EXERCISE PROMPT:
The line containing "The image size is (661, 538).", plus every line that follows it to the end of the listing below, is what you transcribe exactly; omit all pictures.

DATASET EXCERPTS:
%%

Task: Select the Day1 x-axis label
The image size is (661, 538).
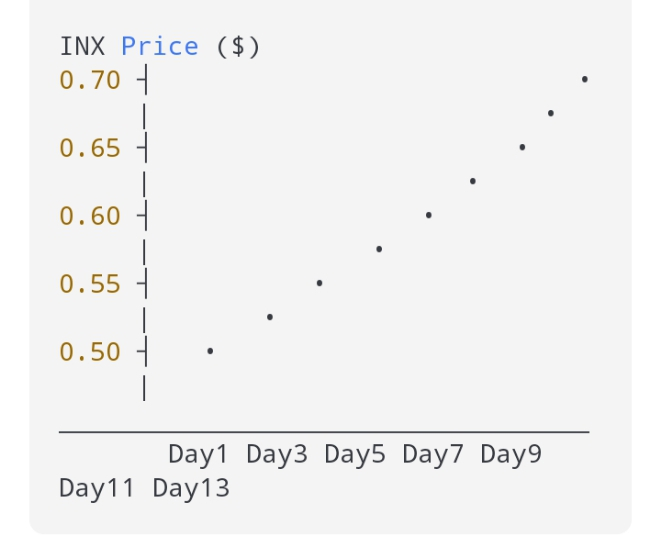Action: pos(198,455)
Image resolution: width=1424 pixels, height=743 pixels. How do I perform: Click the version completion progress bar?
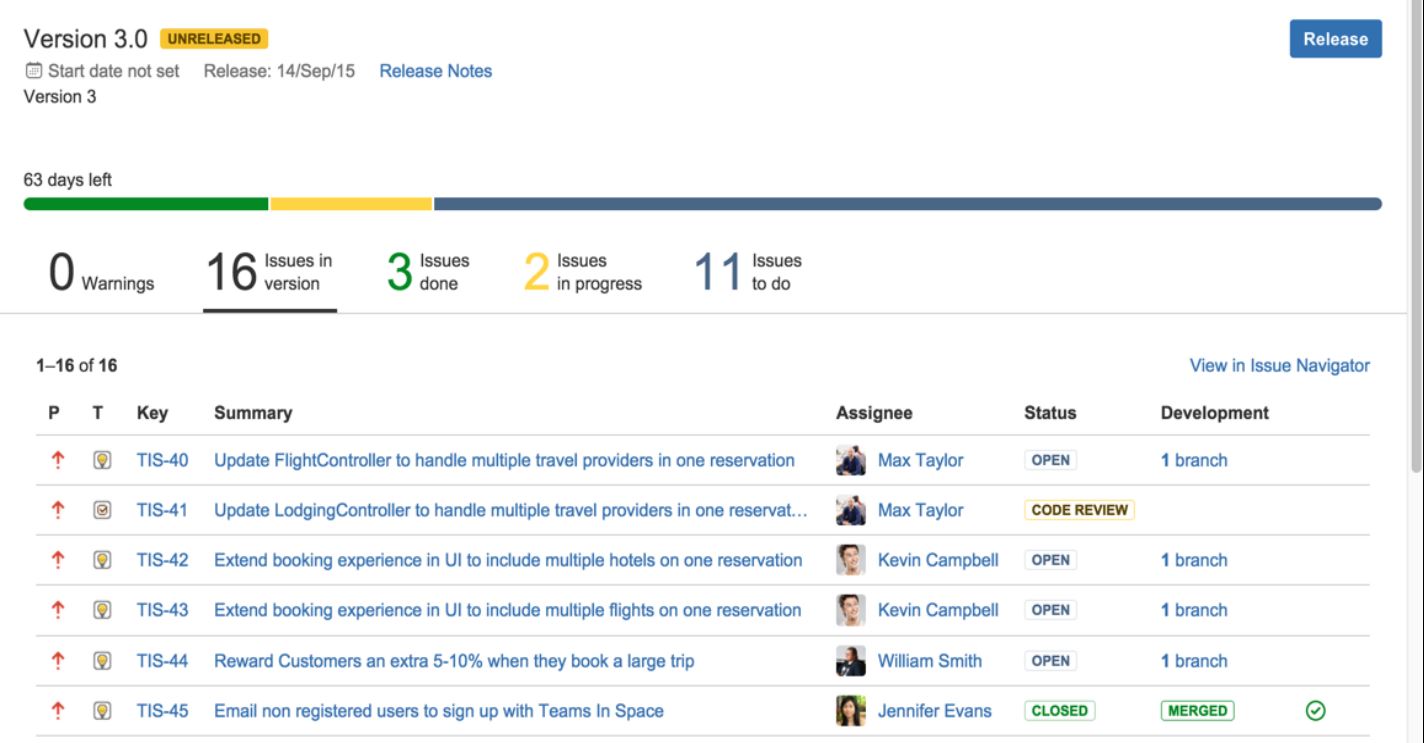click(x=700, y=204)
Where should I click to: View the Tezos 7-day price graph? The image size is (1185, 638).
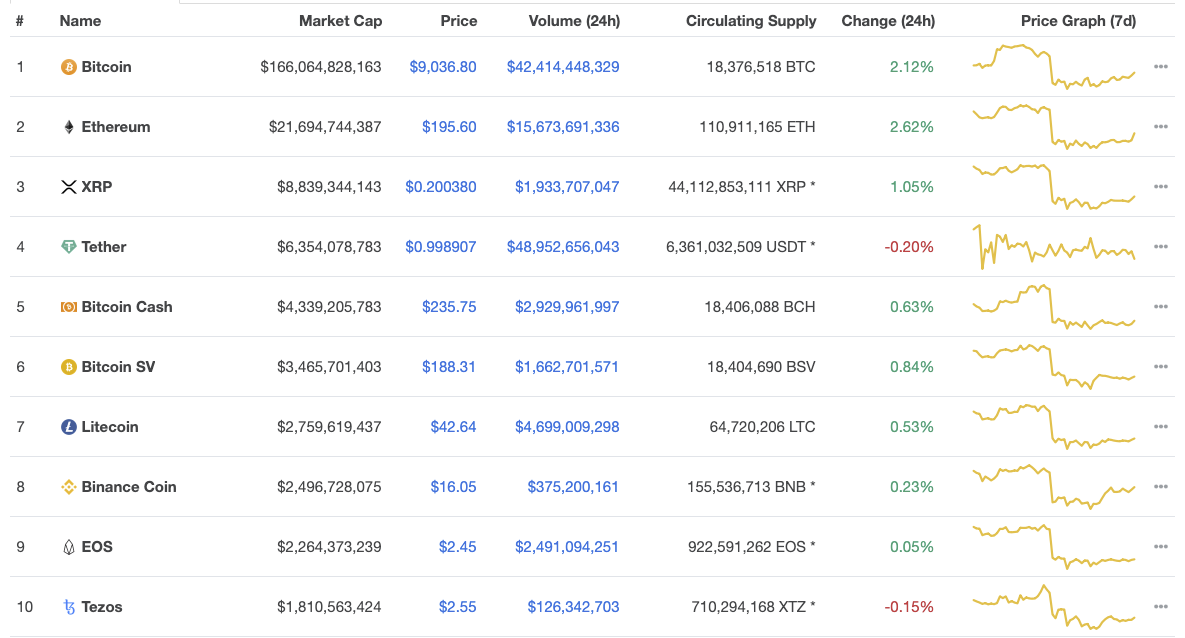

%%

ANSWER SECTION:
The image size is (661, 538).
Action: pos(198,455)
Image resolution: width=1424 pixels, height=743 pixels. How do I perform: Click the version completion progress bar?
click(x=700, y=204)
Where should I click to: View the Tezos 7-day price graph? The image size is (1185, 638).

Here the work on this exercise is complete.